- **WHAT NEEDS TO BE DONE**:
Using the data that follows, return exactly the lines from the one that contains "Click the Deep State logo" through the one that contains "Given: Select the 22 Feb 07:00 time label", ends included.

---------- SOURCE DATA

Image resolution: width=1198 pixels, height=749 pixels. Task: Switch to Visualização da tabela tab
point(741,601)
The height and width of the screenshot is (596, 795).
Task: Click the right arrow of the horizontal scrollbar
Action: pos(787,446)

--------------------
---------- SOURCE DATA

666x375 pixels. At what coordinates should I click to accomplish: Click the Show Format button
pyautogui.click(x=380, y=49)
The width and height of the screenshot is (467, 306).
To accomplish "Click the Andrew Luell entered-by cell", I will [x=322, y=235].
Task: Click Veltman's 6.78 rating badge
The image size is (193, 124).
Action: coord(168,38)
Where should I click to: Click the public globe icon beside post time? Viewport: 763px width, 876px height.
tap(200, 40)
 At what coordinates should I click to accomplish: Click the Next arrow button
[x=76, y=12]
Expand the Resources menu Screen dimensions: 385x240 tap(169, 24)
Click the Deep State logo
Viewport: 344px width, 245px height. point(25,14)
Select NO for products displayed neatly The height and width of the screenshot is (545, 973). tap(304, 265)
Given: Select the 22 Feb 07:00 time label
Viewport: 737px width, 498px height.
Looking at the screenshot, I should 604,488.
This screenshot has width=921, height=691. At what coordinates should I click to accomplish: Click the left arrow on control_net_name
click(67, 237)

--------------------
---------- SOURCE DATA

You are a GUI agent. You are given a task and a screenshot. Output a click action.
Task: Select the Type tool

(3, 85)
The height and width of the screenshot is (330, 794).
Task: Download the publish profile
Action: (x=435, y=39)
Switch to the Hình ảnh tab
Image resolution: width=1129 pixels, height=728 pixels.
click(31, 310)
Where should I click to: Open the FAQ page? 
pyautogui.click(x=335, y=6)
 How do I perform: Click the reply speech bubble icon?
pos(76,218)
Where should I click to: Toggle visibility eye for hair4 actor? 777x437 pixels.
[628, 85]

--------------------

- **SOLUTION TO THIS PROBLEM**:
Click the Deep State logo
Viewport: 344px width, 245px height. point(25,14)
Select NO for products displayed neatly The height and width of the screenshot is (545, 973). tap(304, 265)
Given: Select the 22 Feb 07:00 time label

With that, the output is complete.